I call these persons helping witnesses. Dostoyevsky, for instance, had a brutal father, but a loving mother. She wasn't strong enough to protect him from his father, but she gave him a powerful conception of love, without which his novels would have been unimaginable. Many have also been lucky enough to find later both enlightened and courageous witnesses, people who helped them to recognize the injustices they suffered, to give vent to their feelings of rage, pain and indignation at what happened to them. People who found such witnesses never became criminals.
Anyone addressing the problem of child abuse is likely to be faced with a very strange finding: it has frequently been observed that parents who abuse their children tend to mistreat and neglect them in ways resembling their own treatment as children, without any conscious memory of their own experiences.

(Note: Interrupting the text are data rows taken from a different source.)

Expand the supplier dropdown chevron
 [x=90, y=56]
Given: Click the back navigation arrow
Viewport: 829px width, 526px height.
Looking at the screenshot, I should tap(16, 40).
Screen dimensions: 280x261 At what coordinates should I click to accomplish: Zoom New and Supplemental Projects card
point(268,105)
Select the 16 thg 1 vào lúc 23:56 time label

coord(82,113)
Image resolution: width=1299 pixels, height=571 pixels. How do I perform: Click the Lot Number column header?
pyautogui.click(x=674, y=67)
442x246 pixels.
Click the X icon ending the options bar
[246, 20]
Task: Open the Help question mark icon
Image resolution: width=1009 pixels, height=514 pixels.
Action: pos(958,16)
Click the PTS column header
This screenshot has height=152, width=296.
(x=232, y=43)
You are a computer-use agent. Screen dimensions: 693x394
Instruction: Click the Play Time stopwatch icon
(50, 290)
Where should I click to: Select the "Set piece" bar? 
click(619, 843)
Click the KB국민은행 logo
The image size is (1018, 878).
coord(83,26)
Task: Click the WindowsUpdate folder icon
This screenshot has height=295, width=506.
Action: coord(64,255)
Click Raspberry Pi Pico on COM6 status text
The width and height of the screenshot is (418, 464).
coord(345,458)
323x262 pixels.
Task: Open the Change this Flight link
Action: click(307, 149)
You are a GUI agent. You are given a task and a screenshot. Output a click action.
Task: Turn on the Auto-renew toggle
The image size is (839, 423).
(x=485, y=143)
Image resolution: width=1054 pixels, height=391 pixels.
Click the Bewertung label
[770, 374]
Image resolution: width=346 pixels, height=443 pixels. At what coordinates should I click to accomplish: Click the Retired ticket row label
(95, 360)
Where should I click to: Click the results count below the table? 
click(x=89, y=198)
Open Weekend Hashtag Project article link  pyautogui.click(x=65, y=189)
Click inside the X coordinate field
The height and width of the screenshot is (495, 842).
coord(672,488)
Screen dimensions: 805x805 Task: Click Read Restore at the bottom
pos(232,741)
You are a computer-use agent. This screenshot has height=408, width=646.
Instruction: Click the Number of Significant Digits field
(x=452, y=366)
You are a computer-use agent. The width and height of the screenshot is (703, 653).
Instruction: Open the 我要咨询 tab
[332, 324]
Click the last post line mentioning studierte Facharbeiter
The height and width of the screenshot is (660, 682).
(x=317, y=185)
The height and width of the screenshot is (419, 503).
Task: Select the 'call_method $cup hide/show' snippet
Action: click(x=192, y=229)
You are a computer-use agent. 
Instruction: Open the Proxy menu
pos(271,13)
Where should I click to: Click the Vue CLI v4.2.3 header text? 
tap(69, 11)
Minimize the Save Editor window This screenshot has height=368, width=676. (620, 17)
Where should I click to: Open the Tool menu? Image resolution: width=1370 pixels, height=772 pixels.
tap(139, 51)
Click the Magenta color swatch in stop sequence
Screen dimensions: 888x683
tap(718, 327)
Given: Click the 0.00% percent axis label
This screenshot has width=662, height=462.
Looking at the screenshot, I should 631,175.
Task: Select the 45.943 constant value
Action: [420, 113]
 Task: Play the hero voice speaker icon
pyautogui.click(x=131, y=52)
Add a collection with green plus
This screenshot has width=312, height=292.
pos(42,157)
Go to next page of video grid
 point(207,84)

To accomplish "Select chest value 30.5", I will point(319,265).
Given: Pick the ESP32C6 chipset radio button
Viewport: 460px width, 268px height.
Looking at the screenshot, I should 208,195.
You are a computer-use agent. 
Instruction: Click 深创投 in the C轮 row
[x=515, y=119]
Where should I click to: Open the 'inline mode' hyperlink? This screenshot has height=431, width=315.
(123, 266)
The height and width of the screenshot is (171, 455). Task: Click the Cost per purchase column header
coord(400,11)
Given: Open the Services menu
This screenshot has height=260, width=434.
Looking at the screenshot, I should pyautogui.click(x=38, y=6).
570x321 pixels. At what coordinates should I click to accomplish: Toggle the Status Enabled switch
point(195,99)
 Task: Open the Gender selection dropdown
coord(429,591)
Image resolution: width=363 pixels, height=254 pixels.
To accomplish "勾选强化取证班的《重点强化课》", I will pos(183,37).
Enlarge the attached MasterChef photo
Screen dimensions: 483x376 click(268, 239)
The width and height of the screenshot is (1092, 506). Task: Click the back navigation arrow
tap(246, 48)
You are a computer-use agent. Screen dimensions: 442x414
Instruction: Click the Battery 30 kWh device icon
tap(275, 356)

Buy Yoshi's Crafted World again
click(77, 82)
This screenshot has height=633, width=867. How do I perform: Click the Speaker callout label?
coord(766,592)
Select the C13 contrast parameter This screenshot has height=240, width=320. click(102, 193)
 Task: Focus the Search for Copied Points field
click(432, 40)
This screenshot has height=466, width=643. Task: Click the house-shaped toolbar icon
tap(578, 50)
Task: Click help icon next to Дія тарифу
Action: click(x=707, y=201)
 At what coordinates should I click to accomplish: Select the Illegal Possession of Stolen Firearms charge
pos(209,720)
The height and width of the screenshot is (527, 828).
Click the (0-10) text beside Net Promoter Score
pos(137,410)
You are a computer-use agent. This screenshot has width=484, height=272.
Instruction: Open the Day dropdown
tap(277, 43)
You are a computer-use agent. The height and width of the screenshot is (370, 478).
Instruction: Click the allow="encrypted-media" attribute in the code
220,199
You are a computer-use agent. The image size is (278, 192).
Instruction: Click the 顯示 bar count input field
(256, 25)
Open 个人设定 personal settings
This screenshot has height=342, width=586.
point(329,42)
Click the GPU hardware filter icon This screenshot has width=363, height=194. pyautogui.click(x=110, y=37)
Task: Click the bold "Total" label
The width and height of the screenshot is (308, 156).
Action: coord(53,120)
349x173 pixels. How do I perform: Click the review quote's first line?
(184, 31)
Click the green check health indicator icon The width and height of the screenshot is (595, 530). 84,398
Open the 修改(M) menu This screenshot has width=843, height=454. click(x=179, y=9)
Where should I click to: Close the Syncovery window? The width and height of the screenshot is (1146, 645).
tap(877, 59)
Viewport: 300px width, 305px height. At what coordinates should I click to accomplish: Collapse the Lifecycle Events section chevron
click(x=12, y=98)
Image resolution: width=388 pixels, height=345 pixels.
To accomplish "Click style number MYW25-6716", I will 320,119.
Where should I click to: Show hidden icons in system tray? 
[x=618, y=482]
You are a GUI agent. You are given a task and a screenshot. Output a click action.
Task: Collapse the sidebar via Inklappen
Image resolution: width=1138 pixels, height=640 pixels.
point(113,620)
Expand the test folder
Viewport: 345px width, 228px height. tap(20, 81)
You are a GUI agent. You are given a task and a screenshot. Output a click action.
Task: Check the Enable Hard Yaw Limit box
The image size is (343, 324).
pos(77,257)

It is well known that fathers who bully their children through sexual abuse are usually unaware that they had themselves suffered the same abuse. It is mostly in therapy, even if ordered by the courts, that they discover, stupefied, their own history, and realize thereby that for years they have attempted to act out their own scenario, just to get rid of it.
How can this be explained? After studying the matter for years, it seems clear to me that information about abuse inflicted during childhood is recorded in our body cells as a sort of memory, linked to repressed anxiety. If, lacking the aid of an enlightened witness, these memories fail to break through to consciousness, they often compel the person to violent acts that reproduce the abuse suffered in childhood, which was repressed in order to survive. The aim is to avoid the fear of powerlessness before a cruel adult. This fear can be eluded momentarily by creating situations in which one plays the active role, the role of the powerful, towards a powerless person.
But this is not an easy path to rid oneself of unconscious fears. And this is why the offence is ceaselessly repeated. A steady stream of new victims must be found, as recently demonstrated by the paedophile scandals in Belgium. To his dying day, Hitler was convinced that only the death of every single Jew could shield him from the fearful and daily memory of his brutal father. Since his father was half Jewish, the whole Jewish people had to be exterminated. I know how easy it is to dismiss this interpretation of the Holocaust, but I honestly haven't yet found a better one. Besides, the case of Hitler shows that hatred and fear cannot be resolved through power, even absolute power, as long as the hatred is transferred to scapegoats. On the contrary, if the true cause of the hatred is identified, is experienced with the feelings that accompany this recognition, blind hatred of innocent victims can be dispelled. Sex criminals stop their depredations if they manage to overcome their amnesia and mourn their tragic fate, thanks to the empathy of an enlightened witness. Old wounds can be healed if exposed to the light of day. But they cannot be repudiated by revenge.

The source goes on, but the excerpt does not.